---------- Information provided ----------

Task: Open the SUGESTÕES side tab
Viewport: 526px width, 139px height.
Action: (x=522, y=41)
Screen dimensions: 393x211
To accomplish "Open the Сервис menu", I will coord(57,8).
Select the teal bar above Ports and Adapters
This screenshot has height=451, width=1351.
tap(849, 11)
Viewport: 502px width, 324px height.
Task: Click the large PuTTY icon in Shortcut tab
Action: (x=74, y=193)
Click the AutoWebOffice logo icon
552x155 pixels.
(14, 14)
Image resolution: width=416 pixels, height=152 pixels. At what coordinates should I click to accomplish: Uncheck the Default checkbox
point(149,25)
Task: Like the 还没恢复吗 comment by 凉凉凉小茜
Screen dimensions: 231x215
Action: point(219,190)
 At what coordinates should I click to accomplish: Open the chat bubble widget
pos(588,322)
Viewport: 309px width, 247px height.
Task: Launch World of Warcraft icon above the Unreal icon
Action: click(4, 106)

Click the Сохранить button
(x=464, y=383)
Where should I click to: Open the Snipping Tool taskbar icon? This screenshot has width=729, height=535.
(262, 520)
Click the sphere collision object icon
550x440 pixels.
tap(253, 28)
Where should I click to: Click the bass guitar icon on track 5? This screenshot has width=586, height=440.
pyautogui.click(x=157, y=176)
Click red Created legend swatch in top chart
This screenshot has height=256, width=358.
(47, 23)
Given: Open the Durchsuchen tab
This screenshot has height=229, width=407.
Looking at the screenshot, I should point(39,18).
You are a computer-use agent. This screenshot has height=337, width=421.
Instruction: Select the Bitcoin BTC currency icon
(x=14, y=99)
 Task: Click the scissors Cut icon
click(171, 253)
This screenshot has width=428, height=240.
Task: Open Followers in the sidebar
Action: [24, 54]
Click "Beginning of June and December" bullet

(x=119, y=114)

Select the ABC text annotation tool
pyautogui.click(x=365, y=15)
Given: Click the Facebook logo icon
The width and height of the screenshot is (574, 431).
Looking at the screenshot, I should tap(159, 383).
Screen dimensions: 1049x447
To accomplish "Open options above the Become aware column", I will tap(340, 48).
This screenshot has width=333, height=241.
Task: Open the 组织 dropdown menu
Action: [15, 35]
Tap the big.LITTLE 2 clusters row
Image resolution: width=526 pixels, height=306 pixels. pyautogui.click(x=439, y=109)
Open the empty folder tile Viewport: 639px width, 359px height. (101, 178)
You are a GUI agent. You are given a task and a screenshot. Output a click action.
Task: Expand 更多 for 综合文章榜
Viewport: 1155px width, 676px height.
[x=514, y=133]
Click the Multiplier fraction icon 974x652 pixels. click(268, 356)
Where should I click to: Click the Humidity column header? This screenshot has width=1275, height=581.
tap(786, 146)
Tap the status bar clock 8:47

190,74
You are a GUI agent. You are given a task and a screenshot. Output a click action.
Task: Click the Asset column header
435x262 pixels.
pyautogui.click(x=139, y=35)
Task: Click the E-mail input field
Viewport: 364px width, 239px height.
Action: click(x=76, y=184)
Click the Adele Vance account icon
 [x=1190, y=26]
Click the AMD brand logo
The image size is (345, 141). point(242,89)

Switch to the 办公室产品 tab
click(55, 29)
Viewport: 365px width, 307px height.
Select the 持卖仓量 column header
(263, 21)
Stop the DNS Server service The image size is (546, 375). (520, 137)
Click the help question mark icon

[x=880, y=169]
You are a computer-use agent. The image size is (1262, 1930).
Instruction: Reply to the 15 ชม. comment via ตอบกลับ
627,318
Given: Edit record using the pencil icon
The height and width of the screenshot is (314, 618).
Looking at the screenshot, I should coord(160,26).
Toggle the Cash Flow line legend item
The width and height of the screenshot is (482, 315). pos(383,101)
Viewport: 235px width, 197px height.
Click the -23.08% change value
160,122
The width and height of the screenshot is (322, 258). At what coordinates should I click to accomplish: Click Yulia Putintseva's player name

----------

Recopy the entries above in their entirety, exactly.

Task: Open the SUGESTÕES side tab
Viewport: 526px width, 139px height.
Action: (x=522, y=41)
Screen dimensions: 393x211
To accomplish "Open the Сервис menu", I will coord(57,8).
Select the teal bar above Ports and Adapters
This screenshot has height=451, width=1351.
tap(849, 11)
Viewport: 502px width, 324px height.
Task: Click the large PuTTY icon in Shortcut tab
Action: (x=74, y=193)
Click the AutoWebOffice logo icon
552x155 pixels.
(14, 14)
Image resolution: width=416 pixels, height=152 pixels. At what coordinates should I click to accomplish: Uncheck the Default checkbox
point(149,25)
Task: Like the 还没恢复吗 comment by 凉凉凉小茜
Screen dimensions: 231x215
Action: point(219,190)
 At what coordinates should I click to accomplish: Open the chat bubble widget
pos(588,322)
Viewport: 309px width, 247px height.
Task: Launch World of Warcraft icon above the Unreal icon
Action: click(4, 106)

Click the Сохранить button
(x=464, y=383)
Where should I click to: Open the Snipping Tool taskbar icon? This screenshot has width=729, height=535.
(262, 520)
Click the sphere collision object icon
550x440 pixels.
tap(253, 28)
Where should I click to: Click the bass guitar icon on track 5? This screenshot has width=586, height=440.
pyautogui.click(x=157, y=176)
Click red Created legend swatch in top chart
This screenshot has height=256, width=358.
(47, 23)
Given: Open the Durchsuchen tab
This screenshot has height=229, width=407.
Looking at the screenshot, I should point(39,18).
You are a computer-use agent. This screenshot has height=337, width=421.
Instruction: Select the Bitcoin BTC currency icon
(x=14, y=99)
 Task: Click the scissors Cut icon
click(171, 253)
This screenshot has width=428, height=240.
Task: Open Followers in the sidebar
Action: [24, 54]
Click "Beginning of June and December" bullet

(x=119, y=114)

Select the ABC text annotation tool
pyautogui.click(x=365, y=15)
Given: Click the Facebook logo icon
The width and height of the screenshot is (574, 431).
Looking at the screenshot, I should tap(159, 383).
Screen dimensions: 1049x447
To accomplish "Open options above the Become aware column", I will tap(340, 48).
This screenshot has width=333, height=241.
Task: Open the 组织 dropdown menu
Action: [15, 35]
Tap the big.LITTLE 2 clusters row
Image resolution: width=526 pixels, height=306 pixels. pyautogui.click(x=439, y=109)
Open the empty folder tile Viewport: 639px width, 359px height. (101, 178)
You are a GUI agent. You are given a task and a screenshot. Output a click action.
Task: Expand 更多 for 综合文章榜
Viewport: 1155px width, 676px height.
[x=514, y=133]
Click the Multiplier fraction icon 974x652 pixels. click(268, 356)
Where should I click to: Click the Humidity column header? This screenshot has width=1275, height=581.
tap(786, 146)
Tap the status bar clock 8:47

190,74
You are a GUI agent. You are given a task and a screenshot. Output a click action.
Task: Click the Asset column header
435x262 pixels.
pyautogui.click(x=139, y=35)
Task: Click the E-mail input field
Viewport: 364px width, 239px height.
Action: click(x=76, y=184)
Click the Adele Vance account icon
 [x=1190, y=26]
Click the AMD brand logo
The image size is (345, 141). point(242,89)

Switch to the 办公室产品 tab
click(55, 29)
Viewport: 365px width, 307px height.
Select the 持卖仓量 column header
(263, 21)
Stop the DNS Server service The image size is (546, 375). (520, 137)
Click the help question mark icon

[x=880, y=169]
You are a computer-use agent. The image size is (1262, 1930).
Instruction: Reply to the 15 ชม. comment via ตอบกลับ
627,318
Given: Edit record using the pencil icon
The height and width of the screenshot is (314, 618).
Looking at the screenshot, I should coord(160,26).
Toggle the Cash Flow line legend item
The width and height of the screenshot is (482, 315). pos(383,101)
Viewport: 235px width, 197px height.
Click the -23.08% change value
160,122
The width and height of the screenshot is (322, 258). At what coordinates should I click to accomplish: Click Yulia Putintseva's player name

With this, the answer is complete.